Azalia se sintió muy avergonzada ante tan halagador cumplido y escondió sus ojos bajo sus pestañas.
—Hermano, confundiste a la pobre muchacha con tus palabras —sonrió Suzanne.
- ¿Por qué no estás en el retrato? - preguntó Azalia, para cambiar de tema.
—Ni siquiera había nacido entonces. Después de todo, hay una gran diferencia de edad entre Michelle y yo.
- Veintidós años, para ser exactos -dijo el Duque.
—Entonces usted, mi señor, ya está… —empezó a contar Azalia.
—Sí, tengo cuarenta años. ¿Qué es muy viejo?
- No, mi señor.
—Deja de llamarme mi señor. Llámame Michelle. Al fin y al cabo, somos los novios.
- No puedo, mi señor.
- ¿Por qué?
- Me siento incómoda - dijo Azalia avergonzada.
- ¿De qué?
- Bueno, todavía no somos marido y mujer.
—Azalia, pero eso no es motivo alguno.
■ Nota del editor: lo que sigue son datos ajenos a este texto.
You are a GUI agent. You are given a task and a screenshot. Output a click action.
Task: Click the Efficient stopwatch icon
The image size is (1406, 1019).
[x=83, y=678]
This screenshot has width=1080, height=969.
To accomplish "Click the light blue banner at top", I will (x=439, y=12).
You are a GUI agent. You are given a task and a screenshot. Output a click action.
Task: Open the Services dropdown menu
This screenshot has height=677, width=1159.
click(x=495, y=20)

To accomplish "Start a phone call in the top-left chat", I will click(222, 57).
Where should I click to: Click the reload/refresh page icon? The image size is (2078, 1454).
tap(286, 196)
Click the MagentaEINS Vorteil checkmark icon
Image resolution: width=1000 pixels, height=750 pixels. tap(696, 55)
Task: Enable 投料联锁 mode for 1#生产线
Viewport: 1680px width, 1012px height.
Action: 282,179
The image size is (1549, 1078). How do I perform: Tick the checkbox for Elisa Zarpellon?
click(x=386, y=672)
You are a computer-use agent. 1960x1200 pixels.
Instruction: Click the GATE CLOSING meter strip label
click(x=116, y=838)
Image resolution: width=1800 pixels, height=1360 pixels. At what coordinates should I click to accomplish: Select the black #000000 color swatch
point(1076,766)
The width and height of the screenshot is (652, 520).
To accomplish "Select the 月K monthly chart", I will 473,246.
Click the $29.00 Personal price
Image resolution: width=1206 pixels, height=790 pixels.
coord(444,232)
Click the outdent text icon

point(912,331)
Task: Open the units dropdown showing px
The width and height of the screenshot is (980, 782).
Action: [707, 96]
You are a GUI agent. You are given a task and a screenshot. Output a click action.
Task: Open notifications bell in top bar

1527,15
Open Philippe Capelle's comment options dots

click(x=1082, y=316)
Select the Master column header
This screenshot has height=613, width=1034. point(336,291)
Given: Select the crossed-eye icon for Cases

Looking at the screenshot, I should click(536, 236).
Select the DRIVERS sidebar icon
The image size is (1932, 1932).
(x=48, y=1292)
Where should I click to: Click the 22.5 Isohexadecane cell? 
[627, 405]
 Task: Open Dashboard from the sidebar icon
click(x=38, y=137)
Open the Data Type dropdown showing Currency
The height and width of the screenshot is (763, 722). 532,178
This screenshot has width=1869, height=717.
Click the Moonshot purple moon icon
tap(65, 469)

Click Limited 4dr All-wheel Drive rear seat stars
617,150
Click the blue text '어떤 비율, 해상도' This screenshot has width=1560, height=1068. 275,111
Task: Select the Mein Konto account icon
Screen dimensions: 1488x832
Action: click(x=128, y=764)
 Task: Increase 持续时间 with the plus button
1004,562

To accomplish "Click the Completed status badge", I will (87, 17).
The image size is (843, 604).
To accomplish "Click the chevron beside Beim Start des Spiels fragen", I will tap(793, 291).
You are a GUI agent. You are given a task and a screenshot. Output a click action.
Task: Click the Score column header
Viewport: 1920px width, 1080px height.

Mira, John y yo tampoco nos casamos todavía, pero lo llamo por su nombre de pila y de forma informal, claro. Se sorprendería si le dijera mi señor —rió Susanna—. Incluso lo llamo mi amor.
—Me pregunto cómo lo llamarás después de tu noche de bodas, hermana. ¿Mi conejito, mi gatito? —El Duque le sonrió a su hermana, burlándose de ella.
Todavía no sé cómo llamaré a mi esposo después de la boda. Pero estoy segura de que tu esposa seguirá llamándote milord después de tu primera noche.
Jean-Michelle guardó silencio, fulminando con la mirada a su hermana. Azalia palideció al oír hablar de su noche de bodas. Se sentía fatal, le temblaban las piernas y apenas podía sostenerse.
—¡Señor, qué hermosa novia tiene usted! —se regocijó la anciana entrando en la habitación de invitados—. Simplemente no hay suficientes palabras para describirla.
—Gracias, niñera —le agradeció el duque—. Llámala niñera también —se volvió hacia Azalia.
—¿Niñera? ¿Por qué, mi señor? —preguntó.